This Project is a part of Data Science Nanodegree Program by Udacity. The dataset is taken from Kaggle Website. The aim of the project is to build a ML model that can predict popularity of any song and also build a Recommendation system based which can recommend songs to any given song
There should be no necessary libraries to run the code here beyond the Anaconda distribution of Python. The code should run with no issues using Python versions 3.*.
Your project will be divided into the following tasks
I. Exploratory Data Analysis
First step is to explore the data you are working with for the project. Dive in to see what you can find. There are some basic, required questions to be answered about the data you are working with throughout the rest of the notebook. Use this space to explore, before you dive into the details.
II. ML Modelling
Before we start building a model for prediction. Let's first find the features which are highly correlated with Popularity feature and use them as feature variables that we will trained in the model. Next will be performing Feature Transformations. The steps followed are
- Object data of the artists with some numerical indicator that identify the artist.

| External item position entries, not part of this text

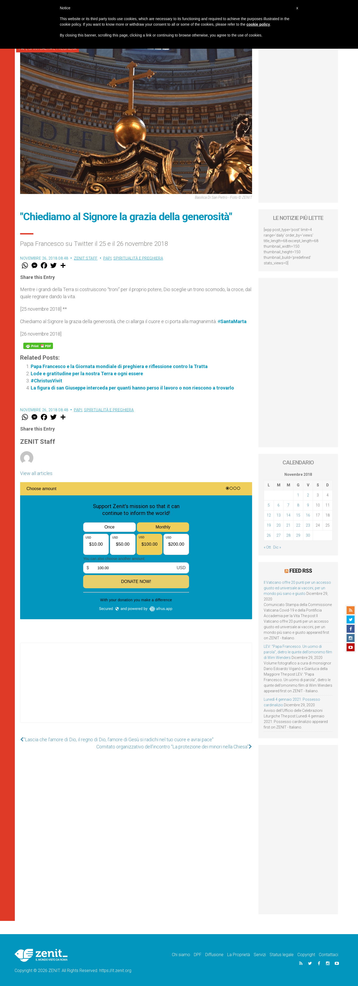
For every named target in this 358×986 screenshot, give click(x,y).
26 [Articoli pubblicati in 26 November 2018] (269, 535)
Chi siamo (181, 954)
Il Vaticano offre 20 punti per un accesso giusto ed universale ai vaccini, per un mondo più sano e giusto (297, 588)
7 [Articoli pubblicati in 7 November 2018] (288, 505)
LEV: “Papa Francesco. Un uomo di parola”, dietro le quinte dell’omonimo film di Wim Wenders (298, 652)
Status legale (282, 954)
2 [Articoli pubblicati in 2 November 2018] (308, 495)
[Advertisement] (136, 688)
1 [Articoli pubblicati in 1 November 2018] (298, 495)
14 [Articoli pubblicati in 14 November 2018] (288, 515)
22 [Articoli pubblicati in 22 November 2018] (298, 525)
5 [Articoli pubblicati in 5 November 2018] (269, 505)
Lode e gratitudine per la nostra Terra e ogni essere (87, 373)
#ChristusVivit (46, 380)
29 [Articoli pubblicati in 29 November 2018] (298, 535)
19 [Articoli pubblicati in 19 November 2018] (269, 525)
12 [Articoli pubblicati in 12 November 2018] (269, 515)
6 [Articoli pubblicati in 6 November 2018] (279, 505)
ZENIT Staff (86, 258)
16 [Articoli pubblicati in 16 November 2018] (308, 515)
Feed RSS (300, 571)
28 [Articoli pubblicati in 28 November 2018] (288, 535)
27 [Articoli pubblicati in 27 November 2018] (278, 535)
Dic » (277, 547)
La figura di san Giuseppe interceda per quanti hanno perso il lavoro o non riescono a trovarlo (132, 388)
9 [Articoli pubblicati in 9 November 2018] (308, 505)
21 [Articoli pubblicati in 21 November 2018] (288, 525)
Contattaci (328, 954)
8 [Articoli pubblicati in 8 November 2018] (298, 505)
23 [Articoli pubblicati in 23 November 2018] (308, 525)
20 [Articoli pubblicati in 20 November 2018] (278, 525)
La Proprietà (238, 954)
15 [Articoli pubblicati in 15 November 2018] (298, 515)
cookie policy (258, 24)
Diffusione (214, 954)
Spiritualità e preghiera (138, 258)
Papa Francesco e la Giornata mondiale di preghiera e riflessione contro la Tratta (119, 366)
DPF (198, 954)
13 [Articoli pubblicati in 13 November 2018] (278, 515)
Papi (107, 258)
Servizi (260, 954)
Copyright (306, 954)
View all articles (36, 473)
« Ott (267, 547)
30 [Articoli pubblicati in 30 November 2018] (308, 535)
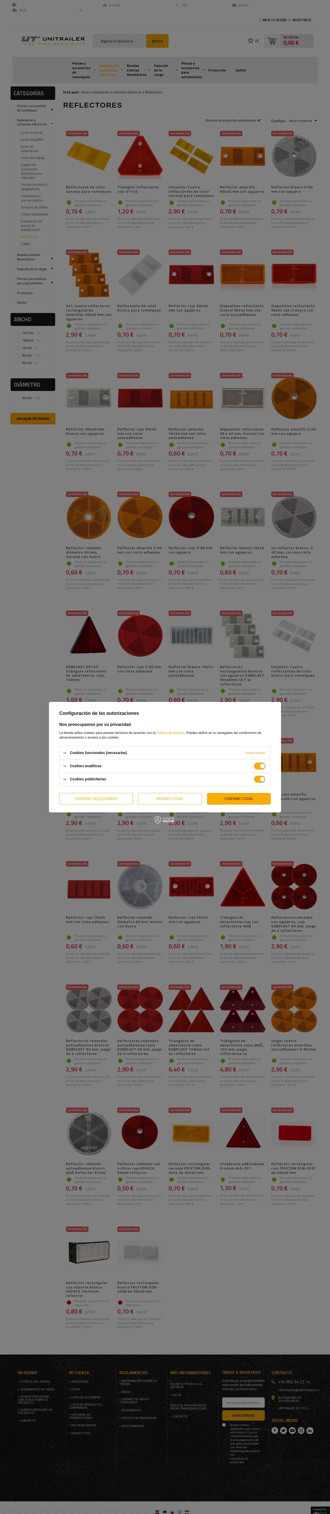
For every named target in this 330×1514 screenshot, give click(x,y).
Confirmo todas (239, 798)
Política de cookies (170, 732)
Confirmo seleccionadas (96, 798)
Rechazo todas (169, 798)
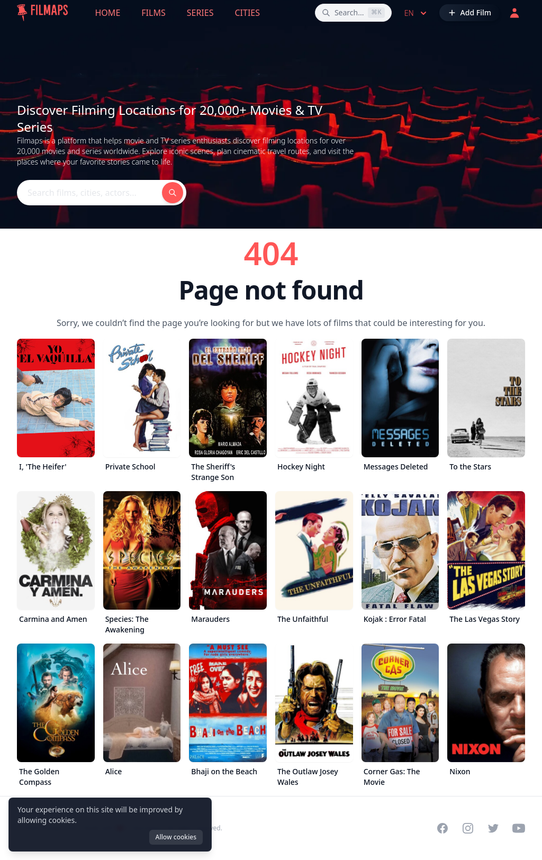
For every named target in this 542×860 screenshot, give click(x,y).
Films (153, 13)
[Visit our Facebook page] (442, 828)
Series (200, 13)
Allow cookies (176, 836)
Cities (247, 13)
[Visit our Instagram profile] (468, 828)
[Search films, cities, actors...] (353, 13)
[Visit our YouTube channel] (518, 828)
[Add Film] (469, 12)
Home (108, 13)
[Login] (514, 12)
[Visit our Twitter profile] (493, 828)
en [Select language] (416, 13)
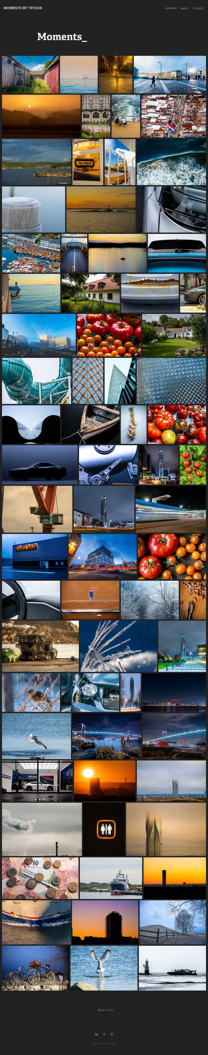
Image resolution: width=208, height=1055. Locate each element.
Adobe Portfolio (110, 1043)
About (185, 8)
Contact (198, 8)
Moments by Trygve (23, 8)
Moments (171, 8)
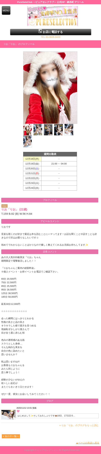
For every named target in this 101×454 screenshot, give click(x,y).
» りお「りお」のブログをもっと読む (79, 425)
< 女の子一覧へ (11, 436)
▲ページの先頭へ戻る (87, 442)
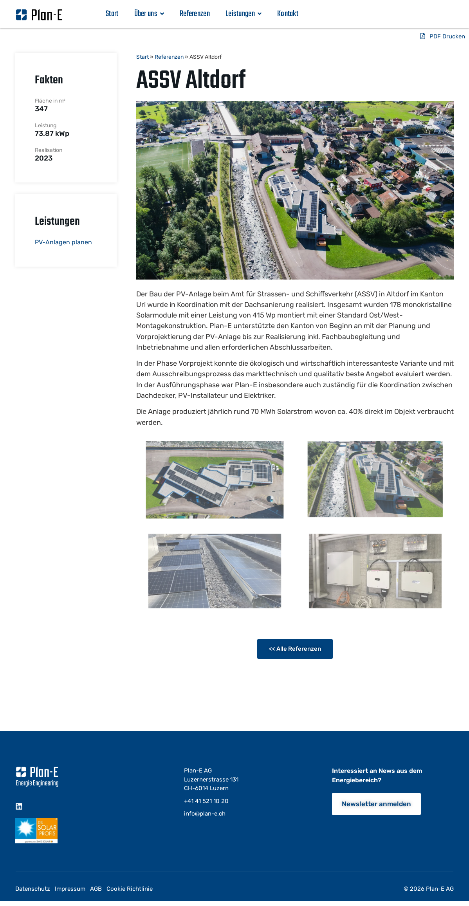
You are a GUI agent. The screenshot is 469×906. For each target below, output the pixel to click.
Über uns (149, 13)
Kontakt (287, 13)
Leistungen (243, 13)
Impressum (70, 888)
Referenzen (195, 13)
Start (112, 13)
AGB (96, 888)
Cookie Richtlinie (129, 888)
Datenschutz (32, 888)
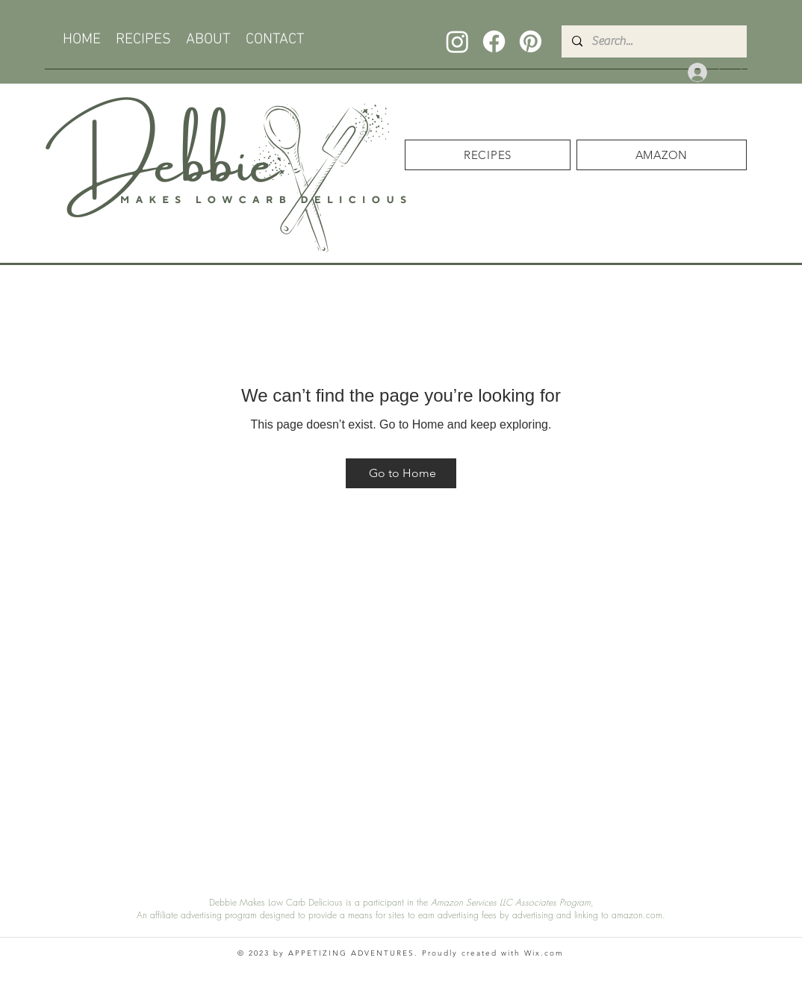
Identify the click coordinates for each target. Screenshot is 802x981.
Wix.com (544, 953)
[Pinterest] (530, 41)
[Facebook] (494, 41)
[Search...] (653, 41)
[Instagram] (457, 41)
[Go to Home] (401, 473)
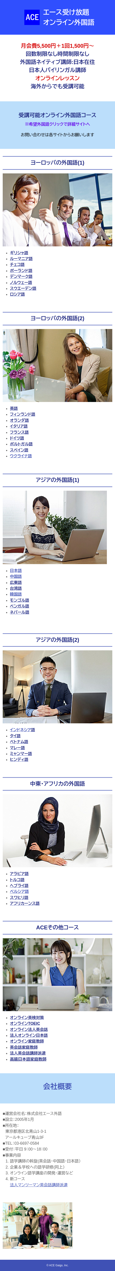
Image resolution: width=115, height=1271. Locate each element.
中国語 (16, 576)
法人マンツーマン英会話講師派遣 (39, 1185)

- Eliminate Zero values from tempo columns and replace it
- Standardizing Instrumental Criteria with numeric values
- Using OneHotEncoder from SKlearn to create dummies
- Minmax Scaling for relevant features
- Target Scaling for Popularity Column
Below are a few models which I have attempted:
- Decision Tree Regressor
- Decision Tree with Grid Search CV
- Random Forest Regressor (RF)
And the best accuracy is achieved by Decision Tree with Grid Search CV model
III. Neighbourhood Based Collaborative Filtering Recommendation
Building a recommendation system where it recommends similar songs for any given song.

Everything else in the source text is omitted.